You open the fridge. It is not empty. There are eggs, half an onion, a sad bag of spinach, some cheese, a can of something. And yet the verdict arrives anyway: there's nothing to eat.

That feeling is almost never about the food. It's about the matching – the gap between a pile of ingredients and an actual decision about what they become. Recipe search makes it worse, because it asks you to already know the answer. Here's how to close the gap instead.

Start with what you've actually got

Before you search anything, take ten seconds to name your ingredients out loud by role, not by name. Most dinners are built from four jobs:

  • An anchor – a protein, or a starch like pasta, rice, bread or potatoes.
  • An allium – onion, garlic, shallot, scallion. This is where flavor starts.
  • A vegetable – fresh, frozen or the one that's about to turn.
  • A finish – cheese, a sauce, a squeeze of lemon, a fried egg, herbs.

If you can fill three of those four roles, you have dinner. You don't need a recipe for it yet – you need to see that the pieces fit.

The "what's in the fridge" playbook

Once you think in roles, the staples you always seem to have start answering for themselves.

  • Eggs. The most forgiving anchor there is. Whisk them into a frittata with whatever vegetable is wilting, or fry them and drop them on rice, toast or last night's leftovers.
  • A can of beans or chickpeas. A skillet with garlic, the beans, a handful of greens and a lemon is a ten-minute dinner that tastes like you tried harder than you did.
  • Pasta and "whatever". Pasta is a blank cheque. Garlic and oil plus one vegetable is a complete sauce; a tin of tuna or a knob of butter and cheese both work.
  • Rice and yesterday. Day-old rice plus an egg plus any chopped odds and ends is fried rice. It exists specifically to use things up.
  • Wilting vegetables. Anything soft or sad becomes soup or a roast. High heat and salt fix a lot.
  • A lone chicken thigh or two.

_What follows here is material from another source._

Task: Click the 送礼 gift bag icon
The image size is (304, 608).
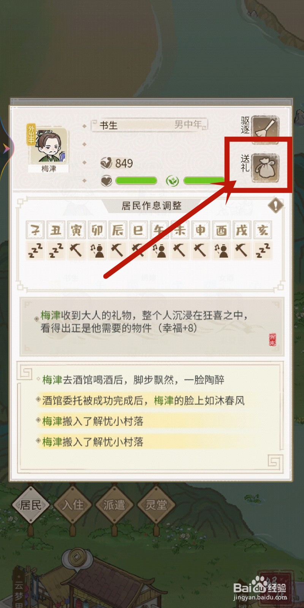Action: (x=265, y=168)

Thighs are the most improvisation-friendly meat in the fridge – here are twelve weeknight answers for chicken thighs when that's your anchor.

Notice the pattern: a method that forgives (skillet, sheet pan, soup, "over rice") plus three of the four roles. That's the whole trick.

When the problem isn't the ingredients – it's the decision

Sometimes you can see that the pieces fit and still can't choose. That's not a knowledge gap; it's decision fatigue, and staring at a recipe site rarely cures it – it hands you ten thousand options when you needed one. (We wrote about why deciding dinner is so hard if you want the psychology.)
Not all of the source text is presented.